Below 2.0	Do not depend on this vendor for mission-critical workloads.

Any individual criterion score of 1 in Dimensions 2 or 4 should be treated as a potential blocker regardless of total score — these are the areas where gaps are hardest to compensate for internally.

Applying the Scorecard: A Worked Example

Consider three options for a loan eligibility support tool:

Vendor A (major commercial LLM API): Strong on capability and compliance documentation (SOC 2, HIPAA BAA available). Weak on version pinning (aliases deprecated with 30-day notice only, no rollback SLA). Data governance is opt-out only. Scores approximately 3.2 overall — proceed with mitigation: implement your own input/output logging, negotiate version pinning, get the data processing addendum in writing.

Vendor B (a smaller AI startup): Excellent benchmark scores, compelling demo. No BAA, no Annex IV documentation, no audit logs, no data residency options. Scores approximately 1.8 — not viable for a regulated use case regardless of capability.

Owned model (fine-tuned, self-hosted): By definition, scores 5.0 on Dimensions 1, 2, and 4. You control the version, you own the logs, your data never leaves your infrastructure. Regulatory compliance support (Dimension 5) depends on your internal processes, not a vendor's.

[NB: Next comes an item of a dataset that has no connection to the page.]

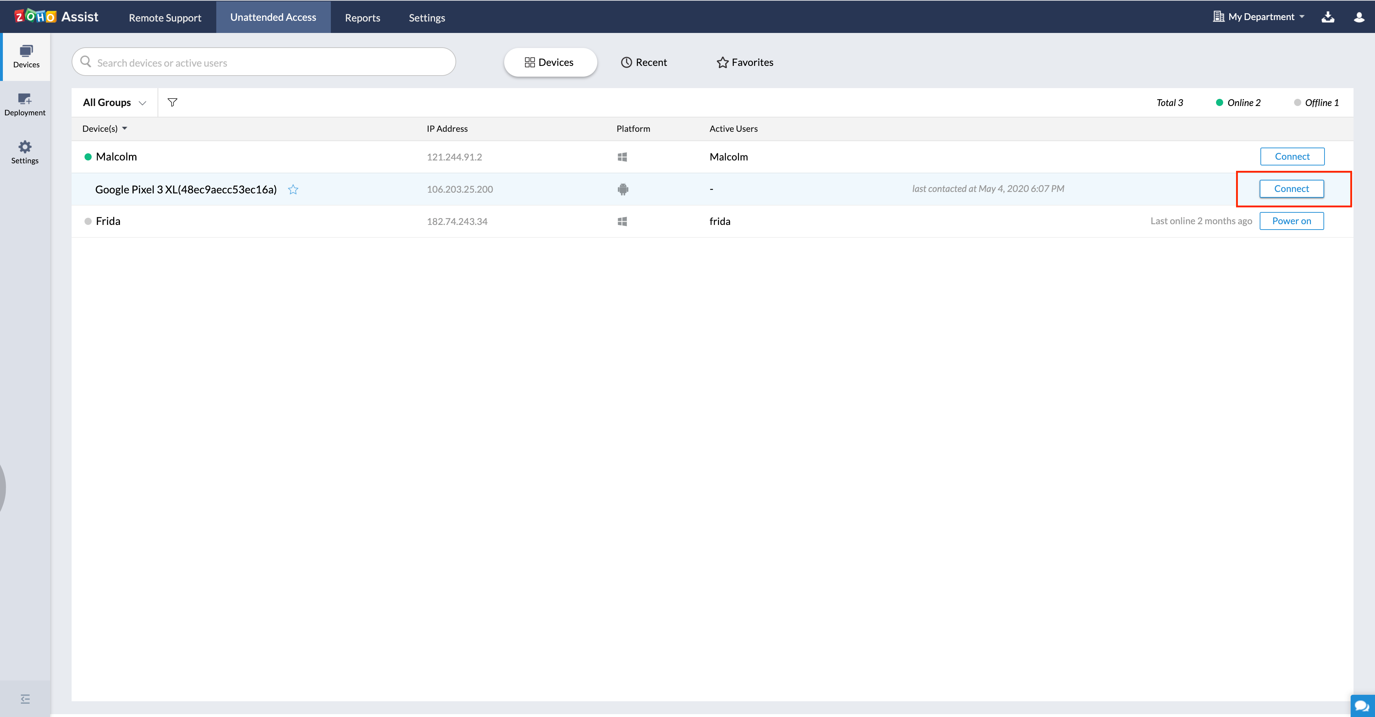Open the All Groups dropdown
The width and height of the screenshot is (1375, 717).
(x=114, y=102)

Exit risk (Dimension 6) is zero — you own the weights.

The Owned Model Baseline

The scoring exercise makes explicit something that's easy to miss in capability comparisons: a model you own eliminates the most critical governance risks by construction.

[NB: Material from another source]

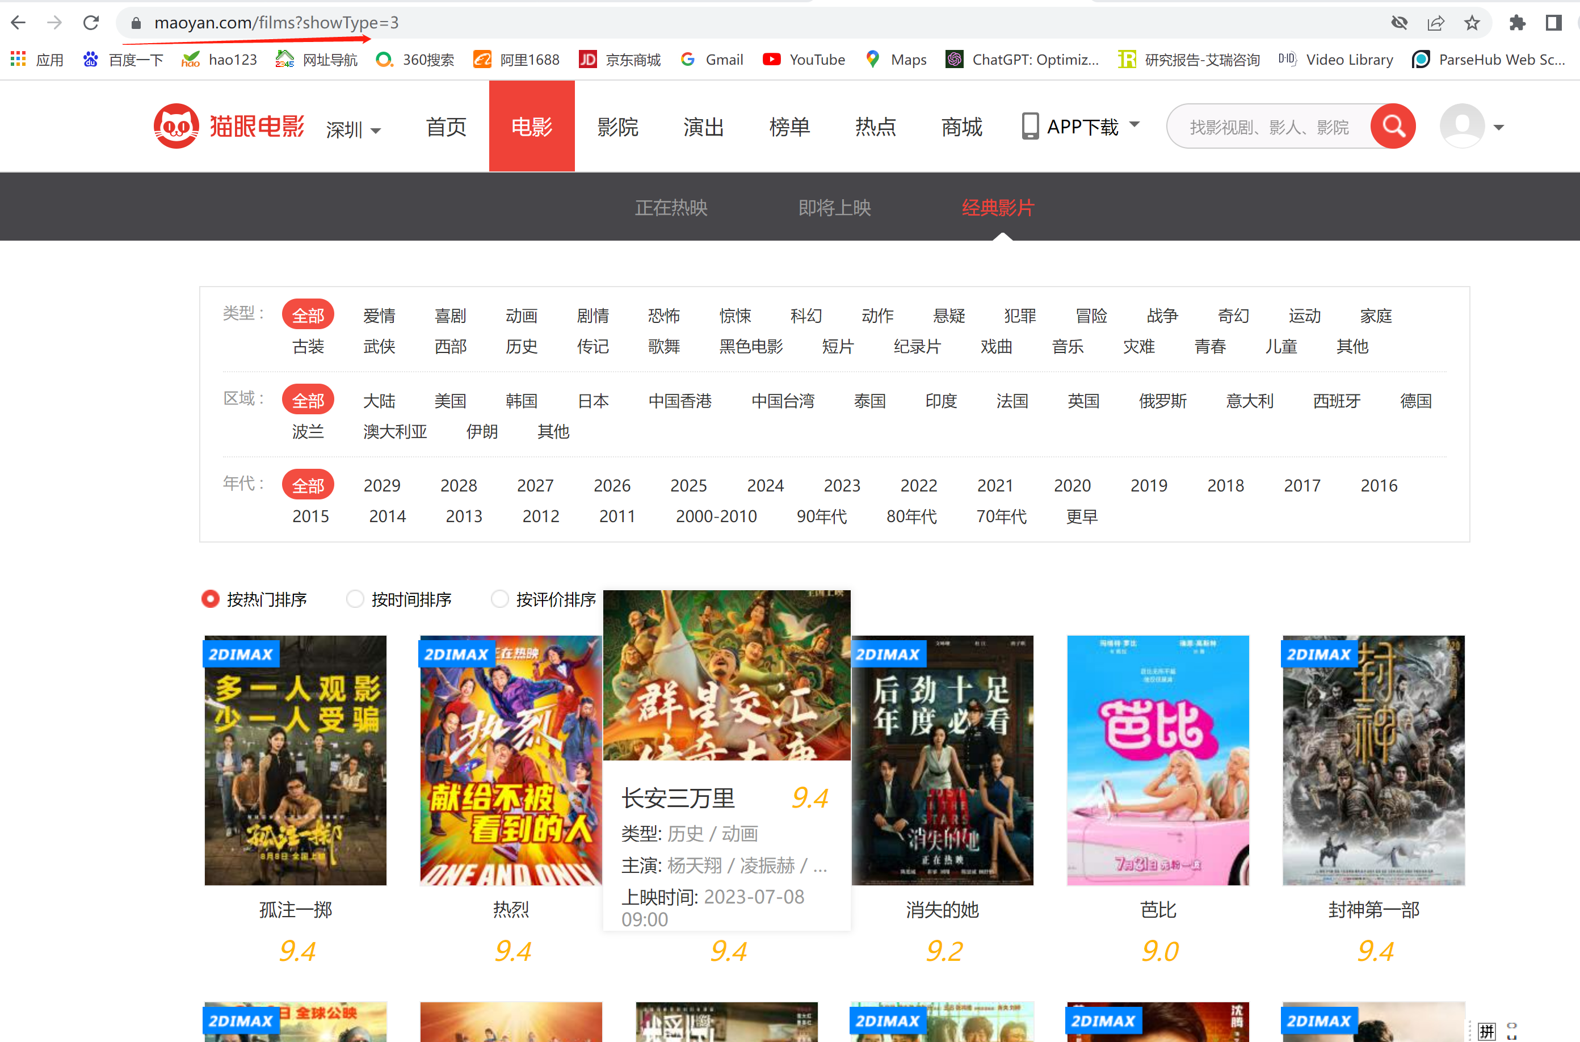
Task: Click the Maoyan cat logo
Action: coord(176,126)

Version stability: your model doesn't update unless you update it. Audit logging: you control the logging stack. Data governance: your training data never leaves your environment. Exit strategy: you hold the weights in an open format.

This doesn't mean owned models are always the right answer — they require investment in fine-tuning infrastructure and expertise. But for regulated use cases where vendor governance scores consistently fall in the 2.5-3.5 range, the total cost of compensating controls often exceeds the cost of owning the model.

See early bird pricing →

Book a discovery call with Ertas →

Running This Process

Identify all AI vendors your organization uses or is evaluating (include embedded AI in SaaS products)
Score each vendor using this scorecard — use the same evaluator for each dimension across vendors
Document your scoring rationale, not just the numbers — auditors will want to see it
For vendors scoring 2.0-3.9, document the compensating controls before deployment
Re-evaluate annually, or immediately following material changes (acquisition, policy change, major model update)

The scorecard is a decision-support tool, not a veto mechanism. A 3.2 with a solid mitigation plan is a defensible procurement decision. A 1.8 with no mitigation plan is not — and when something goes wrong, the absence of this analysis will be the first thing an auditor or regulator looks for.